The president is meeting this week with top Democratic lawmakers to reconcile the House and Senate bills. I've written to you several times this last year, asking for additions, subtractions, and amendments to the various health care bills being considered by Congress; not once have my concerns been adequately addressed, I feel. I understand that this is a serious matter and that not all considerations can be met. I do have one more request, though, Senator: I want you to vote no on the final bill.

There are far too many disturbing proposals in these health care bills, Senator. The House version calls for a public option; the Senate version doesn't have strong enough proscriptions against abortion funding; neither one contains significant tort reform; and both seek to impose federal mandates on the American people.

The proposed payment methods are troubling enough by themselves. No matter how you characterize or categorize them, there are new taxes throughout the House and Senate bills, and there is evidence that even more may be added in conference. If a mandate is included, then the IRS will likely be the venue through which penalties and fines for not purchasing insurance will be collected. This may seem reasonable to some, Senator, but not to me.
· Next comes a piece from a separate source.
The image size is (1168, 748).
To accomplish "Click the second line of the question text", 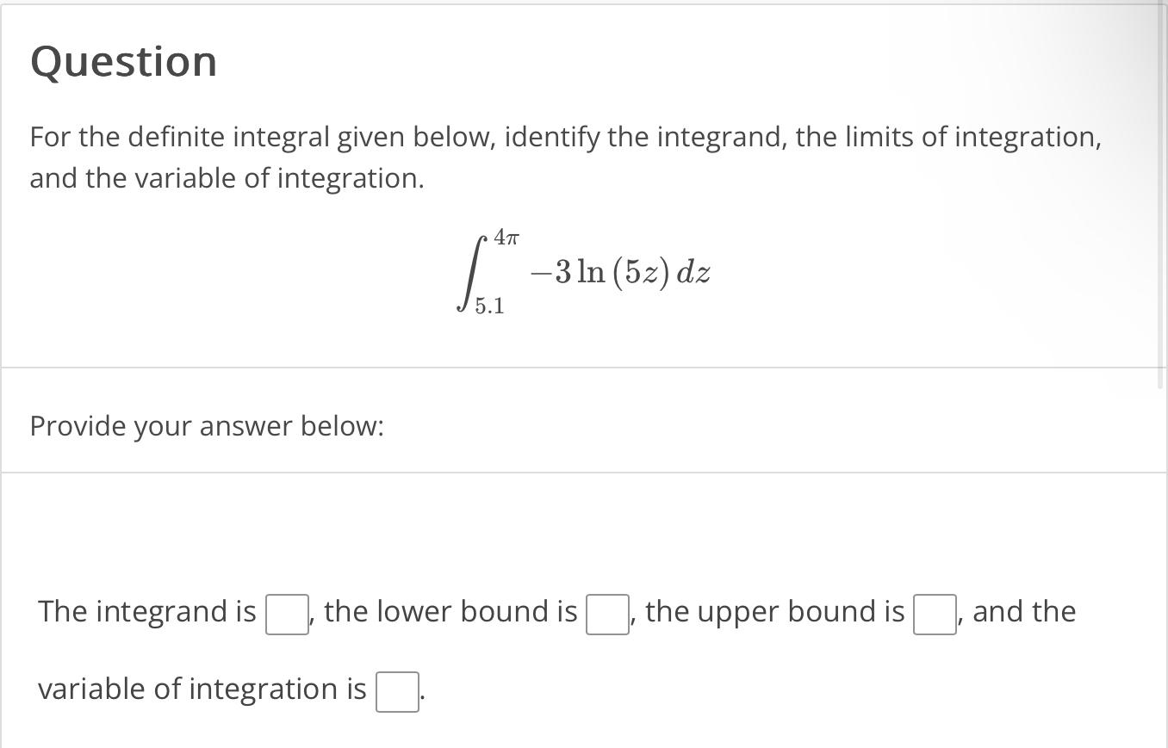I will pyautogui.click(x=224, y=178).
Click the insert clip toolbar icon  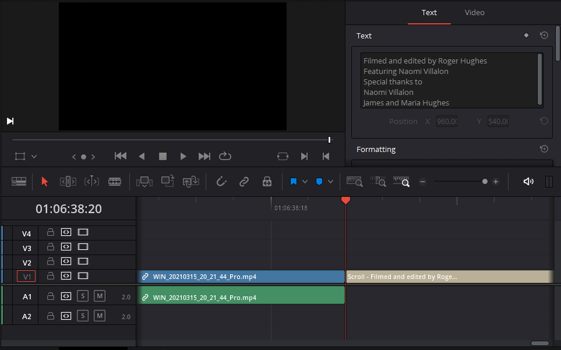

The president, in his address to the nation last September, pledged to sign no bill "that adds one dime to our deficit, either now or in the future". At this time, Senator, he is mediating two bills, either one of which would add to the deficit by significantly more than a dime. Congress recently voted to raise the amount of money the federal government can owe, no doubt in preparation for the new deficits these bills would produce. Senator, voting to raise the debt ceiling is like handing someone a credit card and saying when they max it out to just keep spending.
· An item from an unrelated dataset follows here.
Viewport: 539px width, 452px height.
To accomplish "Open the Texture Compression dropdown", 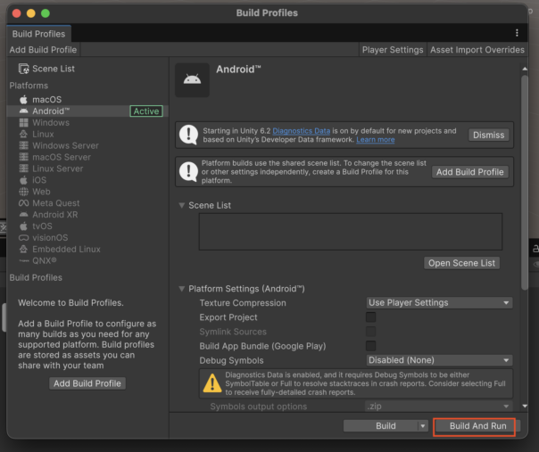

But staying with the topic of health care, these bills represent terrible burdens to the American people. You may be tempted to say that something is better than nothing, as others have said; but I expect better of you, Senator. I want you to vote no when the bill comes to the Senate floor.

Sincerely,

Stephen Monteith

Update: Congressman Nye's reply

Dear Mr. Monteith,

Thank you for contacting me in opposition to the proposed health care legislation before Congress. It is helpful to learn the views of my neighbors in Hampton Roads and the Eastern Shore, and I value your input.

You will be pleased to know I voted against the House health care reform bill, H.R. 3962, the Affordable Health Care for America Act.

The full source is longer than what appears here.